__Exercise directions__.
Reproduce the passage of the court judgment below word for word, from "[5] The defendant’s" up to and including "and unenforceable.".

__Excerpted text__.
The defendant, however, failed to implement the provisions of the
remainder of s 48 by not utilising the
provisions to effect transfer
of the immovable property into its name.
[4] Counsel for the
defendant submitted that the provisions of secs 48(3) to (10) are
peremptory and a failure to effect transfer
in terms thereof does not
affect the rights created in terms of s 48(2). On the assumption that
the right was obtained pursuant
to the provisions of s 48(2) and that
the transfer of the property need not have been effected as provided
for in secs 48(3) –
(10), that is within a period of 30 months,
I am to determine whether the right to claim transfer has become
prescribed by virtue
of the provisions of the Prescription Act 68 of
1969 (the Prescription Act).
[5] The defendant’s
denial of the plaintiff’s right to vindicate the immovable
property is based on its entitlement
to the property by virtue of the
provisions of s 48(2) of the Abolition Act. The defendant claimed, in
addition, transfer of the
property which it acquired pursuant to an
agreement of sale with the plaintiff. It is common cause that such an
agreement, if proved,
was an oral agreement which, in the normal
course, but for the provisions of s 48(2) of the Abolition Act, would
have been illegal
and unenforceable.

__The data__.

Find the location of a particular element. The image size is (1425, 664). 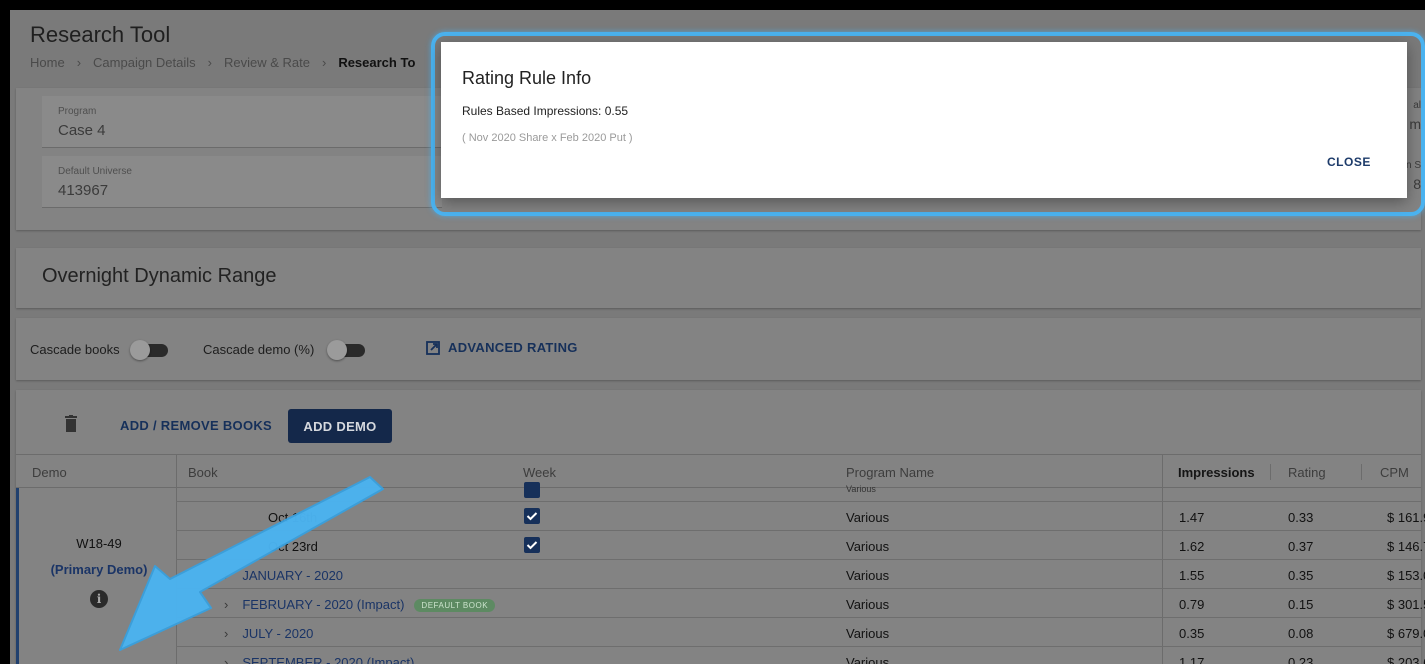

week-book-cell: Oct 23rd is located at coordinates (293, 546).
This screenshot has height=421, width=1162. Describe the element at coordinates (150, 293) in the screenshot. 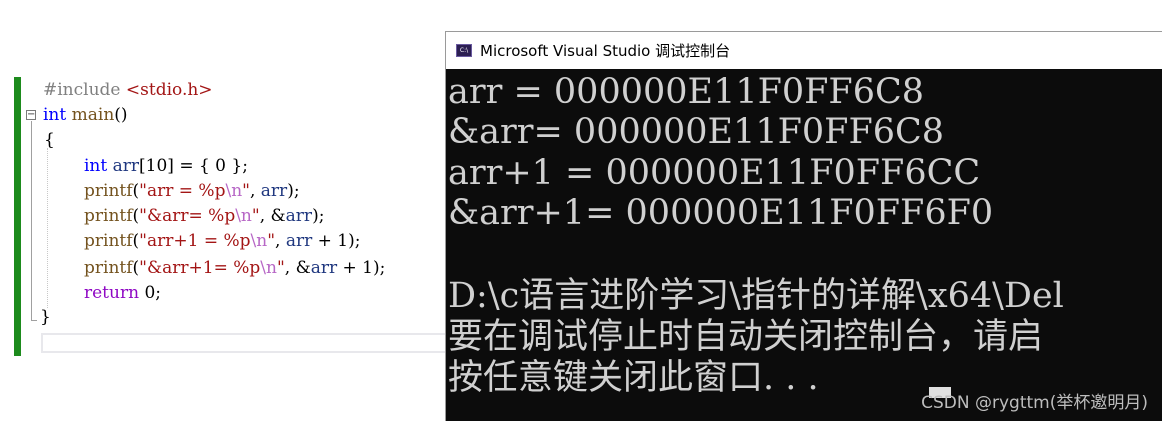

__Exercise output__.
[5] The defendant’s
denial of the plaintiff’s right to vindicate the immovable
property is based on its entitlement
to the property by virtue of the
provisions of s 48(2) of the Abolition Act. The defendant claimed, in
addition, transfer of the
property which it acquired pursuant to an
agreement of sale with the plaintiff. It is common cause that such an
agreement, if proved,
was an oral agreement which, in the normal
course, but for the provisions of s 48(2) of the Abolition Act, would
have been illegal
and unenforceable.